> Given records
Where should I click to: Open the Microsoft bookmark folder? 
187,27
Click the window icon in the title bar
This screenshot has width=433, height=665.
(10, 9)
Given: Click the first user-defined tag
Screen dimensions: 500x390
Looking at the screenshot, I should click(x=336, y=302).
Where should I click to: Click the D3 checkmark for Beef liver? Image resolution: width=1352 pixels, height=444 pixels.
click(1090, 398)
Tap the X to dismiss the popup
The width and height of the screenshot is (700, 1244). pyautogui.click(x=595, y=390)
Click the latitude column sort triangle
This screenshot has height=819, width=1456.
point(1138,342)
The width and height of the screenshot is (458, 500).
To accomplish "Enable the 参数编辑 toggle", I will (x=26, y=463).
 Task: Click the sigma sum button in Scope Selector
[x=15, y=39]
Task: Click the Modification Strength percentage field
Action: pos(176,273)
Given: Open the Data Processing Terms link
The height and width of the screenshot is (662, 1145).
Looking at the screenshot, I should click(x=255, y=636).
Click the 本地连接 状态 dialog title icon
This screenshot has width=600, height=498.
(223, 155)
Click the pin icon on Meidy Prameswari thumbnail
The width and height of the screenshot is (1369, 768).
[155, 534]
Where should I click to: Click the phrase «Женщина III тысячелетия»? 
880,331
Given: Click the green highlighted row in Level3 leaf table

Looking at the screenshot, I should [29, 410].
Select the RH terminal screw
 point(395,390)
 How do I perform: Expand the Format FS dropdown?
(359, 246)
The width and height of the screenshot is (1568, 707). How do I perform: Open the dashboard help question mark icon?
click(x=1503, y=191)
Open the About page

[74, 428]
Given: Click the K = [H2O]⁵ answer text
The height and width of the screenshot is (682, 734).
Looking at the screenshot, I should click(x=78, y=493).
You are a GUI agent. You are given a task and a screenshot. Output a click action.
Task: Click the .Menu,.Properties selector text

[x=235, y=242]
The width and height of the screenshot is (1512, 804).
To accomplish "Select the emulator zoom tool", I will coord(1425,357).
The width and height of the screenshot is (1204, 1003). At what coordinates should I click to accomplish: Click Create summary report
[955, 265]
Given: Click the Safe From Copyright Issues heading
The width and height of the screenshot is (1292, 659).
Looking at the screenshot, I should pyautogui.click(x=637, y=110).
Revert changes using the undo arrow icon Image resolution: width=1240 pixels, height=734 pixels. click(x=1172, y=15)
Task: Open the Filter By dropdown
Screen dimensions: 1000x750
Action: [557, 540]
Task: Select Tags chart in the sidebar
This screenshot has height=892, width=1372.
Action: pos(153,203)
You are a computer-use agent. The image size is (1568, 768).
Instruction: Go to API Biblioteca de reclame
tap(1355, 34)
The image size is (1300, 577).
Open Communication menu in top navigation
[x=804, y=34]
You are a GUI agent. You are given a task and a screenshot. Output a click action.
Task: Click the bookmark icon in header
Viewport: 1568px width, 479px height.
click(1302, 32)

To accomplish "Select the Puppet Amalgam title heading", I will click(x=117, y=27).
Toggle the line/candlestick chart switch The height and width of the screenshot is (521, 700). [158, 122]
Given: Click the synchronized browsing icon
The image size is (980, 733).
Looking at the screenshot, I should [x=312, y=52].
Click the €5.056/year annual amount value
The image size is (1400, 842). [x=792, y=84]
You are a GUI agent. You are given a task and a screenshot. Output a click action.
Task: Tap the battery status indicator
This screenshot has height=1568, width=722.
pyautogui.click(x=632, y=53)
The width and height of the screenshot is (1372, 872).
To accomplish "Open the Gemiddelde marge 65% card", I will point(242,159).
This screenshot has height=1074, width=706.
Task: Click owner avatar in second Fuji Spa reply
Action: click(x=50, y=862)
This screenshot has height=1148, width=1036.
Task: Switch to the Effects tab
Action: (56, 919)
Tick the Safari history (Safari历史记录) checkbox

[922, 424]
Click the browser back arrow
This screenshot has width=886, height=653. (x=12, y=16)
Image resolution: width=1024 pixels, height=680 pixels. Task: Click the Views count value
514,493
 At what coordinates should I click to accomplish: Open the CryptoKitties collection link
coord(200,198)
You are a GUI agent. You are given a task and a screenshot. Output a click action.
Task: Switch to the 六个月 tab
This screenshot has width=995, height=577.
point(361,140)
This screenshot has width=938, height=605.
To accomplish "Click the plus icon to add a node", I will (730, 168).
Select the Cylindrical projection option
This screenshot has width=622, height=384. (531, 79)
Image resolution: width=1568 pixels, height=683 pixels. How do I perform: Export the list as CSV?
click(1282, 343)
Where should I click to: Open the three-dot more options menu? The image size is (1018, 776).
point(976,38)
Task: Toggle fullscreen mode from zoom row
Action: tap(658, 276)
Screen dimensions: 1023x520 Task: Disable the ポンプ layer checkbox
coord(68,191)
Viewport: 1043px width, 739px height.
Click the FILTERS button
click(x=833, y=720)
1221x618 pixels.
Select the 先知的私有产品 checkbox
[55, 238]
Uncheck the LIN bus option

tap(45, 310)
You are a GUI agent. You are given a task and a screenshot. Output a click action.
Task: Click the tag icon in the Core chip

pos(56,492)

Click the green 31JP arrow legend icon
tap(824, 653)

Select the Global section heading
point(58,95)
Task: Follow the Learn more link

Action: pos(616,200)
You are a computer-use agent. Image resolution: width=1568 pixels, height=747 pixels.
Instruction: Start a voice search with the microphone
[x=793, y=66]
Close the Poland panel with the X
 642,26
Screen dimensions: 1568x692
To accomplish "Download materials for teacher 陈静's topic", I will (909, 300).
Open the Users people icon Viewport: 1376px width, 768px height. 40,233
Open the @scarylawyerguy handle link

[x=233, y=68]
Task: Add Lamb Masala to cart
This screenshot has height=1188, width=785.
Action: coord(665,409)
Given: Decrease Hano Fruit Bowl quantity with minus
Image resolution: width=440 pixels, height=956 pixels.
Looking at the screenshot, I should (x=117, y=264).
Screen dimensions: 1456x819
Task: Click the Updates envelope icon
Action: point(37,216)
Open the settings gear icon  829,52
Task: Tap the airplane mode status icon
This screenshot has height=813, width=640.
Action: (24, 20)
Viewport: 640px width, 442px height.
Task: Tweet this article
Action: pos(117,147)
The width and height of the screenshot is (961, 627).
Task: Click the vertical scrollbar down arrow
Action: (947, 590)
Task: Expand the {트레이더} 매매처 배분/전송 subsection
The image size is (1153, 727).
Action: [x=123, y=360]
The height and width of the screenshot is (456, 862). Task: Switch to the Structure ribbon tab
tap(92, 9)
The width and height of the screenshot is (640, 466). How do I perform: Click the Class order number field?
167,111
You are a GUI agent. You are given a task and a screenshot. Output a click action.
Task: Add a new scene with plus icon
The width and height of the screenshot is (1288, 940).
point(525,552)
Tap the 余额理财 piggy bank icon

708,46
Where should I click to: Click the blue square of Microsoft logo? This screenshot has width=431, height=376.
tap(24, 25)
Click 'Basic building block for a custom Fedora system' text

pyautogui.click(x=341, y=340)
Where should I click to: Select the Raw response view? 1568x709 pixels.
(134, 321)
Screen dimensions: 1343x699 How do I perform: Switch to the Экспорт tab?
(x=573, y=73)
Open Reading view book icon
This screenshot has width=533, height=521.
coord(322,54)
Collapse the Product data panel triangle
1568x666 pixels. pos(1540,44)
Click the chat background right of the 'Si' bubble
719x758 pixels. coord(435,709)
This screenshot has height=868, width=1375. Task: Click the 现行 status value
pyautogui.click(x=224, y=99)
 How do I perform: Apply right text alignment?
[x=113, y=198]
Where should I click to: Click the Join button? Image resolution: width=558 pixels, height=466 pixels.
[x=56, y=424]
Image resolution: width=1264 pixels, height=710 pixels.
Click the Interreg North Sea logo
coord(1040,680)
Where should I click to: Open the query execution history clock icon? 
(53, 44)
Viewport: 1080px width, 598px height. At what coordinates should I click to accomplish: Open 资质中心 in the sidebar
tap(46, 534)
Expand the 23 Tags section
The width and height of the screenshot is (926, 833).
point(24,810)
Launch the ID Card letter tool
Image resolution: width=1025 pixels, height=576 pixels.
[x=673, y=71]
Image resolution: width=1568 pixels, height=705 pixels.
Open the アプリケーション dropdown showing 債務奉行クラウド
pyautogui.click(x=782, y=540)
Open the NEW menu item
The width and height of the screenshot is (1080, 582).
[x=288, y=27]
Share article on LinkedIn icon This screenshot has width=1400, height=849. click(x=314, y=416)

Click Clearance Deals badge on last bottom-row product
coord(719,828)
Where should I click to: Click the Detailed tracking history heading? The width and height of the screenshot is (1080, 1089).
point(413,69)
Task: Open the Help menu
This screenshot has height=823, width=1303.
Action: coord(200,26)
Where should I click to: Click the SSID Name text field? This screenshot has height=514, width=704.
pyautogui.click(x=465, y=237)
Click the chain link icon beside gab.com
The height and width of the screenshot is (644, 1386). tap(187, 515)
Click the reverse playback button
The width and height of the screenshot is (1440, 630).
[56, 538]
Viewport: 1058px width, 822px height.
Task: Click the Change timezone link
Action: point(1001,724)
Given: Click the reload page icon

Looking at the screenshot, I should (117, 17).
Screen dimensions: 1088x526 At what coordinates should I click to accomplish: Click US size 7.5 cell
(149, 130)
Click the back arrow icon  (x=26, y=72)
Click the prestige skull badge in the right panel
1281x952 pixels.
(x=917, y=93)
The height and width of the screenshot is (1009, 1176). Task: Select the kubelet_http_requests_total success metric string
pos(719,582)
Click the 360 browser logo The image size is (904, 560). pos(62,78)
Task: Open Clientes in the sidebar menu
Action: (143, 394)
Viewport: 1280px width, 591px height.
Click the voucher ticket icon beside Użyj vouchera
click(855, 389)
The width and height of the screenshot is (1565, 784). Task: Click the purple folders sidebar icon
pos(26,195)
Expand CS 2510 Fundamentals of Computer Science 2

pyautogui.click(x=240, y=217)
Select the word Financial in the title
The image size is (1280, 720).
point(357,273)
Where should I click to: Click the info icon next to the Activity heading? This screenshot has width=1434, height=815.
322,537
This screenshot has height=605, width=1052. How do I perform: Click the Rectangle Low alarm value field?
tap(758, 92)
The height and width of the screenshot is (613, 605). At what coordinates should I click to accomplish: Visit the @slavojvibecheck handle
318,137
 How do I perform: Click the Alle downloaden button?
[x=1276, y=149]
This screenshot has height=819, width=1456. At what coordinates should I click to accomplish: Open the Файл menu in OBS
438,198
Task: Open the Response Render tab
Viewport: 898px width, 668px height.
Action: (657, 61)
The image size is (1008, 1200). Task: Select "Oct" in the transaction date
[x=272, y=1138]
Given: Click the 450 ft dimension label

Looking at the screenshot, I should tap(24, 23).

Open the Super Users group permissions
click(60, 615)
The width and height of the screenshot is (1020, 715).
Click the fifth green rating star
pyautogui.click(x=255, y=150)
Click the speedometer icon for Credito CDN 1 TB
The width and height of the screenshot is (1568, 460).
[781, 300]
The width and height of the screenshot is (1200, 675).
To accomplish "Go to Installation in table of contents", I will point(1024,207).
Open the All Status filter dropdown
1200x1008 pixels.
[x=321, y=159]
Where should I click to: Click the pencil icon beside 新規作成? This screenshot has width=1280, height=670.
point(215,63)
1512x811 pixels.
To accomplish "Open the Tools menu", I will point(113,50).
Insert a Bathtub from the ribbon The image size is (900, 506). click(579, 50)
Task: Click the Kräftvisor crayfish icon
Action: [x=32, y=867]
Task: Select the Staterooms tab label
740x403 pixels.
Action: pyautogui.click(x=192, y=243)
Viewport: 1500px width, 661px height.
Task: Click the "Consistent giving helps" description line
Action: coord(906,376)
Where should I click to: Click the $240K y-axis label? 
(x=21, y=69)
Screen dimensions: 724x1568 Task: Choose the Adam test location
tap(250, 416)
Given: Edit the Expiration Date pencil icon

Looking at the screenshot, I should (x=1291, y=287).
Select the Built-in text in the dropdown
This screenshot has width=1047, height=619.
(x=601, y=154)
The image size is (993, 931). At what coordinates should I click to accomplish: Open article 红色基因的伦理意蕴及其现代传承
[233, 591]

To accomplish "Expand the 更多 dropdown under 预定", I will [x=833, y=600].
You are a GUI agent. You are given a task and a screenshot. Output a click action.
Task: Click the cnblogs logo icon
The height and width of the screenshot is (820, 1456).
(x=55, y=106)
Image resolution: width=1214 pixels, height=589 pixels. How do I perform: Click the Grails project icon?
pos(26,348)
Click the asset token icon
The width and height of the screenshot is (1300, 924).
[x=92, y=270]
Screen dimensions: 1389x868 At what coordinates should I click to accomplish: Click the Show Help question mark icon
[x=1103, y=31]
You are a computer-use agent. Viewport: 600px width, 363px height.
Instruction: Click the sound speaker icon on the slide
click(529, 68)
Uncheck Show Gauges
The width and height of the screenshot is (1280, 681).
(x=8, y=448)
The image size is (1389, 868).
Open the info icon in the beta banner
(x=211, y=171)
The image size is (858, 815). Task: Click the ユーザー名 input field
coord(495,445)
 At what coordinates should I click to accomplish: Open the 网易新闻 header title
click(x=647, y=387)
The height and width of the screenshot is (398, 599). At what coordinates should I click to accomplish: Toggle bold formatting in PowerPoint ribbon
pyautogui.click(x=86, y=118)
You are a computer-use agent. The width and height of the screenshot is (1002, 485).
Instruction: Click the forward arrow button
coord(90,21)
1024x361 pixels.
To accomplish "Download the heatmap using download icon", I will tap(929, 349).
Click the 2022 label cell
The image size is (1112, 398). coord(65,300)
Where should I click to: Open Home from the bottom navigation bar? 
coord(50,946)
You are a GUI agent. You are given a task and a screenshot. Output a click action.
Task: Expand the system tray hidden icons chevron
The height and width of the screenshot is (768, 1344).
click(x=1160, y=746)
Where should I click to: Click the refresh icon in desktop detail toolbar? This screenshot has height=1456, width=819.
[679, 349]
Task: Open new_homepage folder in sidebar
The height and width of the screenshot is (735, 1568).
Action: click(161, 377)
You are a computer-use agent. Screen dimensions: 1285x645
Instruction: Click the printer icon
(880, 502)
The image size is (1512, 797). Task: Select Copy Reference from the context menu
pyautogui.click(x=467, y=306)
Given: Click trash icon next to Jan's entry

> Task to complete
Please rescale the stretch of records from the line containing "Click the asset token icon" through the line containing "click(x=647, y=387)", writing out every line again with the requests included. Multiply each coordinate in the answers by 2.05, then round to whole numbers with halves rounded up.

> Answer to this problem
Click the asset token icon
The width and height of the screenshot is (1300, 924).
[x=189, y=554]
Screen dimensions: 1389x868 At what coordinates should I click to accomplish: Click the Show Help question mark icon
[x=2261, y=64]
You are a computer-use agent. Viewport: 600px width, 363px height.
Instruction: Click the sound speaker icon on the slide
click(1084, 139)
Uncheck Show Gauges
The width and height of the screenshot is (1280, 681).
(x=16, y=918)
The image size is (1389, 868).
Open the info icon in the beta banner
(x=433, y=351)
The image size is (858, 815). Task: Click the ユーザー名 input field
coord(1015,912)
 At what coordinates should I click to accomplish: Open the 网易新闻 header title
click(x=1326, y=793)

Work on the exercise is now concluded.